La politique publique de l’apprentissage et de la formation professionnelle a été profondément transformée par la loi du 5 septembre 2018 pour "la liberté de choisir son avenir professionnel". L’objectif affiché était d’en rationaliser l’organisation et d’en favoriser le développement, grâce notamment à des dispositifs de formation et d’apprentissage rénovés. L’Inspection générale des affaires sociales (Igas) et l’Inspection générale des finances (IGF) viennent de publier un rapport sur "les conséquences financières de la réforme sur le financement de la formation professionnelle et de l’apprentissage" de 2018. Qu’en est-il ?
Le déficit de France Compétences
France compétences, nouvel établissement public administratif créé au 1er janvier 2019 par regroupement de quatre institutions préexistantes, est devenue l’autorité nationale de financement et de régulation de la formation professionnelle et de l’apprentissage. Elle est chargée de la répartition des ressources et du financement des dispositifs de formation. Elle finance des dispositifs par l’intermédiaire d’acteurs tels que les opérateurs de compétences (Opco) et la Caisse des dépôts et consignations (CDC). Elle a également pour mission de favoriser l’émergence des bons prix de marché, notamment par la régulation des niveaux de prise en charge des contrats d’apprentissage. France compétences est enfin chargée de contribuer à l’amélioration de la qualité de l’offre de formation, notamment par la gestion du répertoire national des certifications professionnelles (RNCP).
On estime néanmoins que l’année 2020 sera marquée par un solde de trésorerie négatif de 1,5 milliard d’euros et d’un besoin de financement d’environ 260 millions d’euros. Des mesures proposées par le rapport devraient permettre de répondre à ce besoin urgent de financement. Malgré tout, le bilan comptable de France compétences devrait faire état d’un résultat négatif de 5,4 milliards d’euros, intégrant la reprise du stock des contrats d’apprentissage.
L’argent public au secours de l’apprentissage
750 millions d’euros ont été fléchés vers France compétences dans le cadre du plan de relance. Cette somme permettra aux opérateurs de compétences de garantir la prise en charge des frais de formation des apprentis dans les CFA et de soutenir la politique de l’apprentissage dans le contexte de crise.
Après un premier emprunt de plus de 400 millions d’euros, France compétences avait validé un nouvel emprunt de 1,5 milliard pour garantir les deux exercices 2020 et 2021…

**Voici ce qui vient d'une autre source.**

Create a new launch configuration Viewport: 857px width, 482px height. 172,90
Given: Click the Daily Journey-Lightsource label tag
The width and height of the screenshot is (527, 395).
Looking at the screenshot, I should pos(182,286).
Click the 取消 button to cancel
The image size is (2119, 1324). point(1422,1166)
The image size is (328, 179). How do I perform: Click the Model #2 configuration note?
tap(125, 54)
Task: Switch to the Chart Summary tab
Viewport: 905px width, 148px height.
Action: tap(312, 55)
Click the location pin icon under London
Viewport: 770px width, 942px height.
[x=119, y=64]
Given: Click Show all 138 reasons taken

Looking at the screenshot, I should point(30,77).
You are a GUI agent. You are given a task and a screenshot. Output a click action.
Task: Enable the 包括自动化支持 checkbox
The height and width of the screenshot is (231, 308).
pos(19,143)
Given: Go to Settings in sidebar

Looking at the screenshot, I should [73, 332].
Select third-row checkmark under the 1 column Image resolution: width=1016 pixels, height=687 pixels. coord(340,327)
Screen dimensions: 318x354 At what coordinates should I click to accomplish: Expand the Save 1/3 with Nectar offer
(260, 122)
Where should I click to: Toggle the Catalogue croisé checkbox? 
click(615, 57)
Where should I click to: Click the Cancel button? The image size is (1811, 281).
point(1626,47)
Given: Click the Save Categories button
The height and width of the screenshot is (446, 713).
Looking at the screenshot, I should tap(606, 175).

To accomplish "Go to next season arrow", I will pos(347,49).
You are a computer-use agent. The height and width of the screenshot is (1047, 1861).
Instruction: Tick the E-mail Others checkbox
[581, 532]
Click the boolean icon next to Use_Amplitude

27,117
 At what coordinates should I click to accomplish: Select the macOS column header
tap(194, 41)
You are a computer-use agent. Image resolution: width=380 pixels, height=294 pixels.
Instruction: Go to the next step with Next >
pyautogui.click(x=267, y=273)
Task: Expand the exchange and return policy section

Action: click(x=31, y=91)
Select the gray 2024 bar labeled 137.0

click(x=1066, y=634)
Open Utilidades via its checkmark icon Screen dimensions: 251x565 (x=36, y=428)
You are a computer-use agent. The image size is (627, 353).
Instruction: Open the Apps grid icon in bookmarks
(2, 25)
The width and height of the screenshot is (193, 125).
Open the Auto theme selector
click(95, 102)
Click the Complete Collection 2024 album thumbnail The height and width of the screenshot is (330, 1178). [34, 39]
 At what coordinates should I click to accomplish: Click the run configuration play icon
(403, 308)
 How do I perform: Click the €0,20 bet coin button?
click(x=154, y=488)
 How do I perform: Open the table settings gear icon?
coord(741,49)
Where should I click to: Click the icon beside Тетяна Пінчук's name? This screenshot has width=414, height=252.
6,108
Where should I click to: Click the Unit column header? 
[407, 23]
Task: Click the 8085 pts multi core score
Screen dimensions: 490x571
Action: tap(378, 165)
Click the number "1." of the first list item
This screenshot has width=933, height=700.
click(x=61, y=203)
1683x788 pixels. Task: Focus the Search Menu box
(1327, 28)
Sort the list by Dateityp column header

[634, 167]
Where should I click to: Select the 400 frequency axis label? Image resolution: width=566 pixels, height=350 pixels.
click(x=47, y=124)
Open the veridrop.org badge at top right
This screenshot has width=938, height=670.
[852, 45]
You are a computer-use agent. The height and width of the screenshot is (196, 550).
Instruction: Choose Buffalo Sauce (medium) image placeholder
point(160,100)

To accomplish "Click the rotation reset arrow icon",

Des économies au détriment de la formation initiale !
Les auteurs proposent donc 20 mesures d’économies pour une réforme de l’apprentissage. Les propositions du rapport sont de 3 ordres :
- régulation des niveaux de prise en charge ;
- modification du financement des opérateurs de compétences (OPCO) ;
- mesures budgétaires.
Malgré des mesures d’urgence, à plus long terme, l’équilibre financier de la réforme demeure incertain. Il pourrait s’améliorer grâce à plusieurs facteurs de rééquilibrage notamment liés à une baisse des coûts moyens de formation des apprentis et des salariés et à la meilleure employabilité des personnes formées.
L’une des principales inquiétudes réside dans les mesures de transfert de crédits budgétaires et notamment le "déport attendu d’une partie des effectifs scolaires vers l’apprentissage", par redéploiement principalement depuis le budget de l’Éducation nationale. En clair, il s’agit de transferts budgétaires annuels de l’ordre de 160 millions d’euros, soit l’équivalent de 1 850 temps pleins (ETP). Pour parvenir à cette évaluation, le rapport a estimé le nombre d’élèves par enseignant et le nombre d’ETP d’enseignants susceptibles d’être libérés par le transfert d’élèves du secondaire vers l’apprentissage...
L’avis du SE-Unsa
Développer l’apprentissage ne doit pas se faire à n’importe quel prix.
La crise sanitaire a rendu la situation particulièrement tendue mais il ne s’agirait pas de démanteler méthodiquement la formation initiale sur les niveaux CAP et Bac pro pour sauver une voie de formation qui peine à s’imposer depuis une quinzaine d’années.
Les chiffres sont en trompe l’œil. En effet, les différents plans successifs ont vu une augmentation significative de l’apprentissage essentiellement dans les formations post-bac avec le concours des régions.
Pour le SE-Unsa, l’emploi doit être maintenu en voie professionnelle afin d’améliorer le taux d’encadrement et l’accompagnement des élèves les plus fragiles.
Enfin, le rôle et l’architecture de France compétences doivent être revus. Le déficit chronique de cet établissement ne saurait s’inscrire dans le temps au risque de mettre en péril la formation de nombreux jeunes.
Les difficultés qui s’annoncent montrent également les dérives de la libéralisation du marché de la formation. Une politique cohérente de l’offre globale de formation ne peut se tenir qu’avec des moyens à la hauteur et dans une logique de complémentarité.